= Edith Terry Bremer =

American activist

Edith Bremer (1885–1964) was born in Hamilton N.Y. and graduated from the University of Chicago in 1907. She pioneered immigrant social service work and had a major influence on the institute movement. She founded and led the International Institute movement, which was focused on improving the lives of female immigrants. The International Institute was a movement for cultural pluralism with efforts towards protection of immigrant girls in 1910. She was a resident at the University Chicago settlement as well as a researcher for the Chicago Women's Trade Union League. She then became a special agent for the United States Immigration Commission and also worked as a field investigator for the Chicago Juvenile Court. These field works inspired her to focus on the problems of female immigrants. She believed that other immigrant social welfare agencies, both public and private, poorly served women.

Bremer strongly opposed Americanization programs and wrote that Americanization stimulated fear and hate. She then served as a special agent for the United States Immigration Commission. Bremer was concerned that the existing public and private agencies serving immigrants largely ignored women so she made her most important contribution by establishing the first International Institute in New York City as a YWCA experiment in December, 1910. As a national field secretary for the National Board of the YWCA USA in New York, she began to work with immigrant girls. This institute was focused on assisting newly arrived and second-generation immigrant girls and women. It provided recreational and club activities, English classes, and assistance with employment, housing, naturalization and other problems. Trained social workers who were mostly immigrants themselves were the ones who did the teaching, visiting, counseling and casework. She inspired institute workers to begin working with immigrant communities as a whole by engaging in traditional settlement house tasks and handling immigrant problems as case workers. Their ideas helped preserve the immigrant heritage. Bremer and other International Institute workers became activates of cultural pluralism by accepting immigrants on their own terms. They attempted to ease their transition to American Society. By the early 1920s, over 55 international institutes had been established mainly in industrial cities with heavier immigrant populations such as Boston, Buffalo, and Detroit. In the 1920s and early 1930s Bremer helped organize new Institutes and made field visits to advise on programs as well as sponsor annual meetings of Institute workers. She later testified as an expert witness at congressional hearings on immigration policies.

== Early life ==
Bremer grew up in Chicago and did field research on women in industry at the Chicago School of Civics and Philanthropy. She was the elder daughter of Benjamin Stites and Mary Baldwin Terry. Benjamin Stites graduated from Colgate University in 1878 and served as a Baptist minister. While Bremer was born he was a history teacher at Colgate then he became a professor of English history at the University of Chicago.

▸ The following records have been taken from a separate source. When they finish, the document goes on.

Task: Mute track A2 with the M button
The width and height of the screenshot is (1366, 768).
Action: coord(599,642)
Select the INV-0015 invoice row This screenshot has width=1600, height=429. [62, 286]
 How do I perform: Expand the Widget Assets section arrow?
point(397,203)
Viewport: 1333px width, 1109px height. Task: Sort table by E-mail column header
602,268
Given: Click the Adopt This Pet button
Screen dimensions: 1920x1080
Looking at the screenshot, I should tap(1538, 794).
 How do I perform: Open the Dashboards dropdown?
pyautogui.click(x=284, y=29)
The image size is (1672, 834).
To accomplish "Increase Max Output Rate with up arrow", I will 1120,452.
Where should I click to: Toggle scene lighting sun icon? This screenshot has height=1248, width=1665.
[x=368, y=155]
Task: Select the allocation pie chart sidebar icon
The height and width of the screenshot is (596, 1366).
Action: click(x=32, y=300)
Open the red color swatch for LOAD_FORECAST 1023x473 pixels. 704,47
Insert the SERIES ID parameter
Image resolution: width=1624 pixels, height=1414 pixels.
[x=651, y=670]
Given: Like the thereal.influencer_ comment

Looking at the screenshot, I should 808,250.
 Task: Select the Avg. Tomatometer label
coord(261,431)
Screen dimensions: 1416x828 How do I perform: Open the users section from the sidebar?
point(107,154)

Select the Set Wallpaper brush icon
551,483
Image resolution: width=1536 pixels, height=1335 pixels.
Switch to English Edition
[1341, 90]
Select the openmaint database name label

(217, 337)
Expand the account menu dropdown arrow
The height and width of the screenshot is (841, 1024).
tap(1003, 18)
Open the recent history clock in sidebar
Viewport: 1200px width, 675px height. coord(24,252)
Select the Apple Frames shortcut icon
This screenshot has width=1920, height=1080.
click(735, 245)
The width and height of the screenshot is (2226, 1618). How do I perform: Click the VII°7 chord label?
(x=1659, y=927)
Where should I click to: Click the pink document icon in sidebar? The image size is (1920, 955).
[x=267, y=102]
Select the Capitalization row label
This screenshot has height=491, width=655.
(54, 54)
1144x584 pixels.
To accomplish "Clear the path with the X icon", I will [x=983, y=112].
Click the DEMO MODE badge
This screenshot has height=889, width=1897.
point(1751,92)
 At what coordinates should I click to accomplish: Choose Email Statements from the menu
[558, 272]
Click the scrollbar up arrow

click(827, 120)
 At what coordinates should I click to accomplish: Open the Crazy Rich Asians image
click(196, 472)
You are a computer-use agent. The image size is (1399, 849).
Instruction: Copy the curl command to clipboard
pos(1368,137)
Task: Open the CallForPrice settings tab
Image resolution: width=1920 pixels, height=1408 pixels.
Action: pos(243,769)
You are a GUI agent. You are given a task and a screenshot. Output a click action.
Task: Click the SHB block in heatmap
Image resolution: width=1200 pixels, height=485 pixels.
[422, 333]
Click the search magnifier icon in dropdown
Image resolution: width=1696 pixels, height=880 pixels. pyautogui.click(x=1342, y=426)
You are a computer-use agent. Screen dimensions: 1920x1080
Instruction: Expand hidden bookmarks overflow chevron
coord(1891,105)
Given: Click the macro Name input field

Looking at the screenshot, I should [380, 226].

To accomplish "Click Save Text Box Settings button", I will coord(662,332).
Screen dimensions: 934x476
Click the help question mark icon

== Marriage and children ==
Edith Terry married Harry M. Bremer on September 4, 1912. Harry Bremer was a resident at the Greenwich House settlement in New York City and then became a special agent with the National Child Labor Committee later on.

== Death and afterward ==
Died of cancer on September 12, 1964. After her death, former United States commissioner of immigration Edward Corsi paid a tribute to Bremer's concern for people of all nationalities and the effort she devoted to the welfare of immigrant and refugee.

== Bibliography ==
- Bowman, John S. "Bremer, Edith Terry." The Free Dictionary. Cambridge University Press, 1995. Web.
- Cullen-DuPont, Kathryn. Encyclopedia of Woman's History in America (Infobase Publishing, 2009) pp 34–35
- Fox, Cybelle. Three Worlds of Relief: Race, Immigration, and the American Welfare State from the Progressive Era to the New Deal (Princeton University Press, 2012).
- Mohl, Raymond A. The International Institute Movement and Ethnic Pluralism (Immigration History Research Center Website)
- Pozzetta, George E. Americanization, Social Control and Philanthropy Taylor & Francis, 1991. Web.
- Sicherman, Barbara. Notable American Women: The Modern Period Harvard University Press.